Когда появилась Проблема Пришествия Лерой помимо всеобщего потрясения испытанного всеми без исключения на "Искателе" сначала опять, как говорилось раннее, испугался. Но это быстро прошло. Он к тому моменту уже сильно переменился в своем отношении к жизни и посчитал, что если придется отвечать, то примет все как должное. Не скуля и не оправдываясь. Планетолог одним из первых включился в работу над проектом "Ковчег Земля", ибо, несмотря на приставку "астро" все-же в первую очередь являлся геологом.
Если бы Дора Рут в то время наблюдала за Лероем как психолог, то, наверняка бы сказала, что "постепенная трансформация характера данного индивидуума привела к обретению им чувства собственного достоинства и кардинальной переоценки жизненных приоритетов". Ну, или что нибудь такое же мудреное в этом роде.
Умопомрачение, связанное с Моникой Ковано постепенно истончилось, исчезло. Нет, он, скорее всего, продолжал ее любить, но уже совсем не так как раньше. Теперь Лерой старался избегать астронавигатора, понимая всю безнадежность своих чувств и осознавая несовместимость между новым собой и ею …

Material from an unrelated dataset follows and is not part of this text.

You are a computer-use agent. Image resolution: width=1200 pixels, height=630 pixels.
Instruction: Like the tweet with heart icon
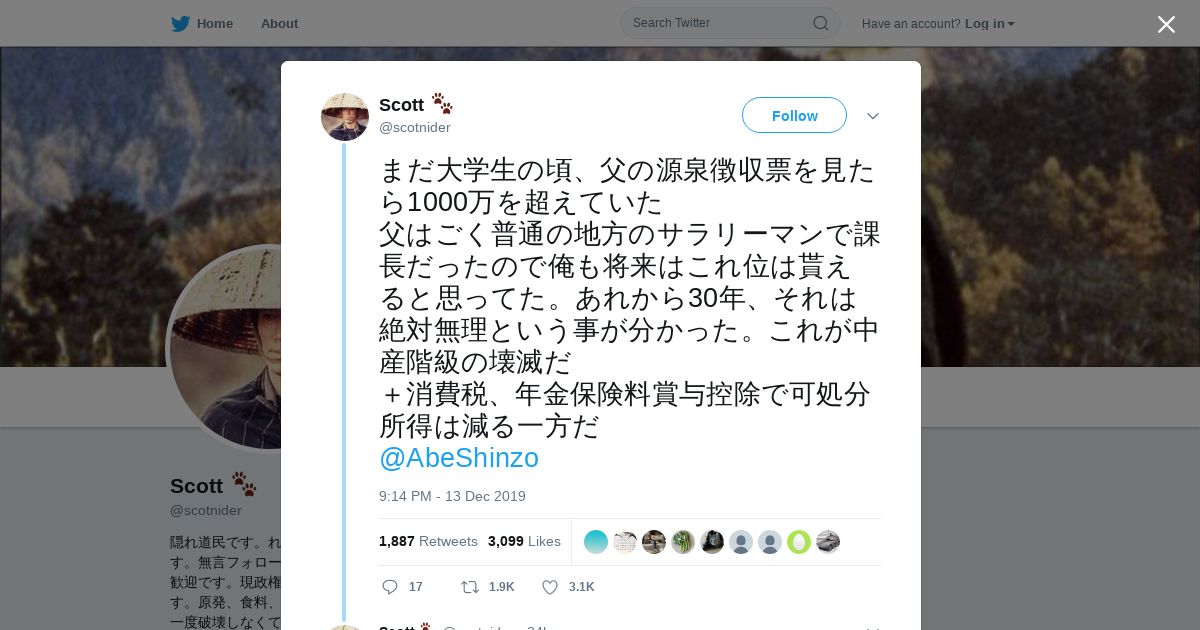[549, 587]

… Однако он все-же очень сильно горевал, когда Моника погибла во время противостояния с пиратами, несмотря на всю ее неблаговидную роль в этих страшных событиях. Никто так никогда и не узнал, что между ними вообще что-то было. И было еще кое-что, о чем Кнут ни с кем не делился.
Многие месяцы дрейфа, постепенного становления Колонии и последующего строительства Икара, Лерой исподволь, очень внимательно следил за Авой со Стивеном Харкли.